YOUR INSTRUCTIONS:
Copy out every line in the entries below that includes "resolution".

ENTRIES PROVIDED:
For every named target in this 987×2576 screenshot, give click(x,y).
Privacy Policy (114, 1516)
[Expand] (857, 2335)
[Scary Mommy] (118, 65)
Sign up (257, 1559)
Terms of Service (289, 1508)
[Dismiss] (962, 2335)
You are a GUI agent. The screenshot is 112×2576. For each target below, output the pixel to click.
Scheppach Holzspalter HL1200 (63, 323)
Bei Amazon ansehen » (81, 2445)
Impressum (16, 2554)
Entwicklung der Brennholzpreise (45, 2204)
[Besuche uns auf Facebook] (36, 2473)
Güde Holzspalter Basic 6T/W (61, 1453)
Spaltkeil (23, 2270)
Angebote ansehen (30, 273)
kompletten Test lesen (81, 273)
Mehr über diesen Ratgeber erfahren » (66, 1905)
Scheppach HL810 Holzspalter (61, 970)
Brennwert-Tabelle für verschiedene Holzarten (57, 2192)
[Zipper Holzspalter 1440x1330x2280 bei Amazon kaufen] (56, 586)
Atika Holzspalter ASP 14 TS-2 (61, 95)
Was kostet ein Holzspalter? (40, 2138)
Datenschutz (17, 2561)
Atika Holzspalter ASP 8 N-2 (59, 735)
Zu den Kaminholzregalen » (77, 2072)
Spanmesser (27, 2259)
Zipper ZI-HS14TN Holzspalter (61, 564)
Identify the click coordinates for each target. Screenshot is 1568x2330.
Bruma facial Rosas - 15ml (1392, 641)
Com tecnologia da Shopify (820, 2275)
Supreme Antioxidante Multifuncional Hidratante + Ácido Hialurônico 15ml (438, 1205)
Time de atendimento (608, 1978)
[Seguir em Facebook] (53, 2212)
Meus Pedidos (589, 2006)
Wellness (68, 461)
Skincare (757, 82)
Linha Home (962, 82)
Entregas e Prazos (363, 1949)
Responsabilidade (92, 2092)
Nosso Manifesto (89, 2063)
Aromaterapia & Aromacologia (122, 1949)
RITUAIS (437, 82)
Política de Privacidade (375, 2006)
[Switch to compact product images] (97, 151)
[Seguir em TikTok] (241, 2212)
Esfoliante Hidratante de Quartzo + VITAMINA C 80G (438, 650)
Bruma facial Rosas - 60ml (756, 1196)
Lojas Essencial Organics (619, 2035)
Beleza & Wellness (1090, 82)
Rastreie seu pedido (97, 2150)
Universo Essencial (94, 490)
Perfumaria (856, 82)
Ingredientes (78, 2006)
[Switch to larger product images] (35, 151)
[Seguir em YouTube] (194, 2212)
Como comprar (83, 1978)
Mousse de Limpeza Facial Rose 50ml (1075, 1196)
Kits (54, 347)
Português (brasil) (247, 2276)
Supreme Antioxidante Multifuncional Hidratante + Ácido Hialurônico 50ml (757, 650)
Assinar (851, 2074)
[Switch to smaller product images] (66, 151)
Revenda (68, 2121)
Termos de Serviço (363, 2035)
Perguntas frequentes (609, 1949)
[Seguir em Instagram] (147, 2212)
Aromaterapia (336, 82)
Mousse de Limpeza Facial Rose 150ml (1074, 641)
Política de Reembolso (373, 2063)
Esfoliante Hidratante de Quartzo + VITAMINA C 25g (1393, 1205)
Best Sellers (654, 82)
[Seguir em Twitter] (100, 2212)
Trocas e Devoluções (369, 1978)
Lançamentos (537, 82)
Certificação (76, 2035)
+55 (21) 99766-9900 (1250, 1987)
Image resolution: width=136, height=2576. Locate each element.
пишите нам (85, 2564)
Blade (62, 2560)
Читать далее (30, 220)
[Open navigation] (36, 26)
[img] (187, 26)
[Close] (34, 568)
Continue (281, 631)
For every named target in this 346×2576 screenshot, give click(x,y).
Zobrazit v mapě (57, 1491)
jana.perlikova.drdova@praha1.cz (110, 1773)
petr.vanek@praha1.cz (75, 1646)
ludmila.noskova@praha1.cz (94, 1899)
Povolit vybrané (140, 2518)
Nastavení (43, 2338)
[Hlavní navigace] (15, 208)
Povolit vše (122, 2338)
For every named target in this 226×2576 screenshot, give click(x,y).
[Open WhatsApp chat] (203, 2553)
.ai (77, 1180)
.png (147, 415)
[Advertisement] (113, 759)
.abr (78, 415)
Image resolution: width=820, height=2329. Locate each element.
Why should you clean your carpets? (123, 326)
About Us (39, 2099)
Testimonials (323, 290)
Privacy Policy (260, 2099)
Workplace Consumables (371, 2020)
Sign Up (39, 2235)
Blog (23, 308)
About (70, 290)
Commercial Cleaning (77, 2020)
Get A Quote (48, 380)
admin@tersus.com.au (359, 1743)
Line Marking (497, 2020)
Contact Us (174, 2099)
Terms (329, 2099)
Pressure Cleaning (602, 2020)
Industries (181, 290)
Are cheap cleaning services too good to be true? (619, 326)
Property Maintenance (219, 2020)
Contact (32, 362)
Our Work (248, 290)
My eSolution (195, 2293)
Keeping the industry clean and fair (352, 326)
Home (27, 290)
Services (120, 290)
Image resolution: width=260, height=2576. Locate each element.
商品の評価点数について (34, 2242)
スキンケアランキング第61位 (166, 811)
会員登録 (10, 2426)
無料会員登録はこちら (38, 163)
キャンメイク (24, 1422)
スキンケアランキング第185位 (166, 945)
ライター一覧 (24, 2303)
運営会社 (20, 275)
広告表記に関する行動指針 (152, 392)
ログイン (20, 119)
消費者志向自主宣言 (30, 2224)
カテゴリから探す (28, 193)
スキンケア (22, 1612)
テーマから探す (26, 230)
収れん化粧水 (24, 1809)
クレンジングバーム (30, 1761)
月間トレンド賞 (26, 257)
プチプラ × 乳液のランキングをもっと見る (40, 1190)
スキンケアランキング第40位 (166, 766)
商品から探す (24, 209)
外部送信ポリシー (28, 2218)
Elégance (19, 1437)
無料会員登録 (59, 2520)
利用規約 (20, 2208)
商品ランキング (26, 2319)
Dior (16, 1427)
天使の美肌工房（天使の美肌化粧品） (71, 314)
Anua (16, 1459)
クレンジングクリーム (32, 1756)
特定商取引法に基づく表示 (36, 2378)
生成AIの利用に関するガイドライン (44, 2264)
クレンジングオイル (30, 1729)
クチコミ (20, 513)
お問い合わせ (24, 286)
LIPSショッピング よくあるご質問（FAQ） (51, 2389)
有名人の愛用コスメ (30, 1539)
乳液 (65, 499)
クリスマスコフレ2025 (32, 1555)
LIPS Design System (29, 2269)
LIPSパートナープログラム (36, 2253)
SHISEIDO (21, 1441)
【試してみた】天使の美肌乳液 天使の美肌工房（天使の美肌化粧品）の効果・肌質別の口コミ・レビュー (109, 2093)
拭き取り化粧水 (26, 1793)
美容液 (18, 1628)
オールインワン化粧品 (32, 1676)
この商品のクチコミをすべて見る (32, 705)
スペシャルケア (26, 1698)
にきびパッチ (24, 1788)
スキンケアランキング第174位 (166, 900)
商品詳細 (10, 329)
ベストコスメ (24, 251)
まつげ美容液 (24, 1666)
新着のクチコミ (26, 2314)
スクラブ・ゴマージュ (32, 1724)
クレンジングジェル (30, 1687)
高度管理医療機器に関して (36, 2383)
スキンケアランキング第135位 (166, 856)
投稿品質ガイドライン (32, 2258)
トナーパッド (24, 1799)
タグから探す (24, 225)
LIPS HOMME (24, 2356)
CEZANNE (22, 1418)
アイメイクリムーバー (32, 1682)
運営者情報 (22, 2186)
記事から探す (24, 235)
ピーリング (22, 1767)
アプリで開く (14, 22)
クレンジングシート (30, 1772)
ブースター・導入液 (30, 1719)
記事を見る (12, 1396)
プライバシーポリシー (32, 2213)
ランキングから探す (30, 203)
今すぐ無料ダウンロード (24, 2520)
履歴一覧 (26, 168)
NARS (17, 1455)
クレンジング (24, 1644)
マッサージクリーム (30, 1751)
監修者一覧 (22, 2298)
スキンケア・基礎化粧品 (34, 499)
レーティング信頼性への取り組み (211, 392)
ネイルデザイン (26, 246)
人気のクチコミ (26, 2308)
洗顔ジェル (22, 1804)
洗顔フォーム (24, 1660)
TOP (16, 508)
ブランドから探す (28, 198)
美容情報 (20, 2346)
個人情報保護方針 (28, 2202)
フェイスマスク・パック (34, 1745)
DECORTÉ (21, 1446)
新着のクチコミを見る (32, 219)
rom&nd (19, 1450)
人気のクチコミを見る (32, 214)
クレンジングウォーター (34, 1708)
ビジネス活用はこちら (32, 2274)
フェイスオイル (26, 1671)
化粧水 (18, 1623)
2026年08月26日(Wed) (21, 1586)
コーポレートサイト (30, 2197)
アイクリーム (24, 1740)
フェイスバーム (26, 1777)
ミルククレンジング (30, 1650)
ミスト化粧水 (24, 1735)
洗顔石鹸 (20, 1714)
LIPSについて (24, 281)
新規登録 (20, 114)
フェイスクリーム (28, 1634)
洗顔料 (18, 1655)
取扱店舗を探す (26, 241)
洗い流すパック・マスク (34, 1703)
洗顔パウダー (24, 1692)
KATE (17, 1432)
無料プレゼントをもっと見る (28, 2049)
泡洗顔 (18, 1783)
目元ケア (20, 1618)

RESULT OF THIS EXERCISE:
Image resolution: width=136, height=2576. Locate each element.
Image resolution: width=820, height=2329. Locate each element.
Image resolution: width=260, height=2576. Locate each element.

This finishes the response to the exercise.